Below are records; reproduce exactly the lines from the one that has "Privacy beleid (119, 1144)" through the one that has "[後で読む] (180, 277)", ends included, and nothing more.

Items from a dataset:
□ □ □
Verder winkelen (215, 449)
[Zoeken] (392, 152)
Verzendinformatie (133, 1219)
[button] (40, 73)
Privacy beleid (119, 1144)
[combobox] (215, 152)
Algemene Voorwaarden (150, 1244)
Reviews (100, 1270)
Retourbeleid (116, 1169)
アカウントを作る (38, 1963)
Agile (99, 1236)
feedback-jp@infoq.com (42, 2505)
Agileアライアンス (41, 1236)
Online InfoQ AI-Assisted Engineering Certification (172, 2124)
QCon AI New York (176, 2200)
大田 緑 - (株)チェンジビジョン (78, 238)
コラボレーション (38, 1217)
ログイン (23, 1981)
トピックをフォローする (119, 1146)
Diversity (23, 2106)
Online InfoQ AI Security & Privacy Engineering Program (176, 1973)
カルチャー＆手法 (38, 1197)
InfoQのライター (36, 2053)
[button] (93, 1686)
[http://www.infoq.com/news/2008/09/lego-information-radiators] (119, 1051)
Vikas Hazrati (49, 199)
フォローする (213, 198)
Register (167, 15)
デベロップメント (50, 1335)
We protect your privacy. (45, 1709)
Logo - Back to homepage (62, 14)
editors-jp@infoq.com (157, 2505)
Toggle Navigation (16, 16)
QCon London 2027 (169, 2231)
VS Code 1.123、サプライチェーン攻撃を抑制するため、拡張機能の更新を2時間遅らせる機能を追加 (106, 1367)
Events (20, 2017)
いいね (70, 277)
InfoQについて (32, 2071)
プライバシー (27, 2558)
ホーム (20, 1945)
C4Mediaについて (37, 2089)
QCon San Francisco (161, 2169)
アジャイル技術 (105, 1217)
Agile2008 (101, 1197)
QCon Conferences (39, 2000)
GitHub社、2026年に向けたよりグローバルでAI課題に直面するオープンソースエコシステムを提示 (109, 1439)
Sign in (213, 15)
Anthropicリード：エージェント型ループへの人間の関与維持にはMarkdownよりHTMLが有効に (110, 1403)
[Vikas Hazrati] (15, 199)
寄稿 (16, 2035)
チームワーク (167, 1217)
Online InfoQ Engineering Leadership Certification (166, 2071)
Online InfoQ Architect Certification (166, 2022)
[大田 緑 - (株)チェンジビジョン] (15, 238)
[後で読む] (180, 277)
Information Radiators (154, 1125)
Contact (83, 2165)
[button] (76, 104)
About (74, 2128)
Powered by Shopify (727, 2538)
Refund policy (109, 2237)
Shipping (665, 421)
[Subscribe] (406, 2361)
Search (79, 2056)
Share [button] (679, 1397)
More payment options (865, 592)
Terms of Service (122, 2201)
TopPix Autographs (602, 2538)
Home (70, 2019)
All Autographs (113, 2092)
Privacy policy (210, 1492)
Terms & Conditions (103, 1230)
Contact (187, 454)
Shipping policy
□ □ □
• _Answer space_:
Privacy beleid (119, 1144)
[combobox] (215, 152)
Algemene Voorwaarden (150, 1244)
Reviews (100, 1270)
Retourbeleid (116, 1169)
アカウントを作る (38, 1963)
Agile (99, 1236)
feedback-jp@infoq.com (42, 2505)
Agileアライアンス (41, 1236)
Online InfoQ AI-Assisted Engineering Certification (172, 2124)
QCon AI New York (176, 2200)
大田 緑 - (株)チェンジビジョン (78, 238)
コラボレーション (38, 1217)
ログイン (23, 1981)
トピックをフォローする (119, 1146)
Diversity (23, 2106)
Online InfoQ AI Security & Privacy Engineering Program (176, 1973)
カルチャー＆手法 (38, 1197)
InfoQのライター (36, 2053)
[button] (93, 1686)
[http://www.infoq.com/news/2008/09/lego-information-radiators] (119, 1051)
Vikas Hazrati (49, 199)
フォローする (213, 198)
Register (167, 15)
デベロップメント (50, 1335)
We protect your privacy. (45, 1709)
Logo - Back to homepage (62, 14)
editors-jp@infoq.com (157, 2505)
Toggle Navigation (16, 16)
QCon London 2027 (169, 2231)
VS Code 1.123、サプライチェーン攻撃を抑制するため、拡張機能の更新を2時間遅らせる機能を追加 (106, 1367)
Events (20, 2017)
いいね (70, 277)
InfoQについて (32, 2071)
プライバシー (27, 2558)
ホーム (20, 1945)
C4Mediaについて (37, 2089)
QCon San Francisco (161, 2169)
アジャイル技術 (105, 1217)
Agile2008 (101, 1197)
QCon Conferences (39, 2000)
GitHub社、2026年に向けたよりグローバルでAI課題に直面するオープンソースエコシステムを提示 (109, 1439)
Sign in (213, 15)
Anthropicリード：エージェント型ループへの人間の関与維持にはMarkdownよりHTMLが有効に (110, 1403)
[Vikas Hazrati] (15, 199)
寄稿 (16, 2035)
チームワーク (167, 1217)
Online InfoQ Engineering Leadership Certification (166, 2071)
Online InfoQ Architect Certification (166, 2022)
[大田 緑 - (株)チェンジビジョン] (15, 238)
[後で読む] (180, 277)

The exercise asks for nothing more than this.